The partners donated the budget for community projects and invited local groups to bid for the money. Representatives from the public were then asked to decide which initiatives should receive the funding.
Participatory Budgeting directly involves local people and communities in making decisions on the spending and priorities for a defined public budget. The aim is to provide greater power to communities in how money is spent as well as increasing transparency, accountability, understanding and inclusion. It allows communities to have influence over projects, budgets and new services in a more democratic and transparent way.
Community Safety Officer for Plymouth, Ros Clarke has been involved with the project from the start. She told FIRE: "We held the event in Honicknowle in November last year, and made sure we advertised it as much as we could throughout the local area. It has been rewarding knowing that we were able to help people make their communities safe and empower them to make a difference."
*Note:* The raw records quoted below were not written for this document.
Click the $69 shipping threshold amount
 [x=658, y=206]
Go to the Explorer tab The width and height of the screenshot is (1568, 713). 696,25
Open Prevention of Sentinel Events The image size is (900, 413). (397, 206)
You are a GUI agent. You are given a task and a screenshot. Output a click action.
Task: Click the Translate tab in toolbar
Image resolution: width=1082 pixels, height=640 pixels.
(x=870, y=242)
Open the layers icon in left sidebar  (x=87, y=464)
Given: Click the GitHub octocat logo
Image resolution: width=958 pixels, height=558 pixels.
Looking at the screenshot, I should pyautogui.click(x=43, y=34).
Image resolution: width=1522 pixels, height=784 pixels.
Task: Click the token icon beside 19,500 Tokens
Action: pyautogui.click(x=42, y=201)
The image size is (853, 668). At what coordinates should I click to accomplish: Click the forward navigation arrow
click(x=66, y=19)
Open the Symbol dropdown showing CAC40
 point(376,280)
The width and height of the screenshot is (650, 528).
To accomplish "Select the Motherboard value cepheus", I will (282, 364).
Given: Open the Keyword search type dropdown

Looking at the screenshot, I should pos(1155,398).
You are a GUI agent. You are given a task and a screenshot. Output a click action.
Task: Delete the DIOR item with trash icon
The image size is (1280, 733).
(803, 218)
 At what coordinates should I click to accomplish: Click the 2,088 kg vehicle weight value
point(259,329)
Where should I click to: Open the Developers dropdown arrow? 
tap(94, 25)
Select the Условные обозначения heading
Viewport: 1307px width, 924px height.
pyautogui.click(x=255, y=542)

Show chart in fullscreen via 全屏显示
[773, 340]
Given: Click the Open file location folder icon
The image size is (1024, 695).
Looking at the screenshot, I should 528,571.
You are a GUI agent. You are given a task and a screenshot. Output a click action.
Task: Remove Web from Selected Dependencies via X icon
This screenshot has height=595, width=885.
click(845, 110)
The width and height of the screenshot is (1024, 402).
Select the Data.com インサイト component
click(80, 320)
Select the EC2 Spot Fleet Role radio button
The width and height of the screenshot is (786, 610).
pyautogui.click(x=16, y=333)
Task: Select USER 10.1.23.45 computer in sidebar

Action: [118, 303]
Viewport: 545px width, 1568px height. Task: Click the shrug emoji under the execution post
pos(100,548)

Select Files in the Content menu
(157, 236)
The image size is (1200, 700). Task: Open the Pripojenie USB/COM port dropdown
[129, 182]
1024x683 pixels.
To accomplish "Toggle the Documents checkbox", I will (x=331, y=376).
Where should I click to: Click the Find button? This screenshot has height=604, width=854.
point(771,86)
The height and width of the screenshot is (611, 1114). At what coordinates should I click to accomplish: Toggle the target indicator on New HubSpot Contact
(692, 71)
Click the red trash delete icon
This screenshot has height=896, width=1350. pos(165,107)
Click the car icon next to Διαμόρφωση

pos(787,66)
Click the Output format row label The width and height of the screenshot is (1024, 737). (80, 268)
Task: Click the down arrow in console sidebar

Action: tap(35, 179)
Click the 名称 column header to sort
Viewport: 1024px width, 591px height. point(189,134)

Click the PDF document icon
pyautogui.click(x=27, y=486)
Ros continued to say that "in practice, local people present their proposed projects and the local community vote on how the money should be divided. The event in Honicknowle focussed specifically on projects that would aim to reduce anti-social behaviour in the area."
The voting evening took place last November with eight funding bids presented to the audience.
A total of £8,000 was donated to this event; £1,000 from the Anti-Social Behaviour and Criminal Damage Group in Plymouth; £1,000 from the Anti-social Behaviour unit in Plymouth City Council; £1,000 from the Police and £5,440 from Devon and Somerset Fire and Rescue Service.
Breakdown of the projects and funding awarded as follows:
£2,500 - set up a youth club for under 11s (awarded full amount)
£1,500 - re-open a holiday club that had closed due to lack of funding
£1,300 - DJ booth for the local community centre
£1,300 - mobile skateboarding ramps for the local community centre
£840 - help local residents gate off a lane behind their houses where anti-social behaviour often takes place (awarded full amount)
£500 - diversionary equipment (PS3) for a youth drop-in centre
£500 - new equipment for local pre-school.
All seven of the projects were successful in receiving funding, two were awarded full funding and the other five were part funded. Ros added: "It was great that all parties went away from the evening happy and enabled to progress with their chosen projects."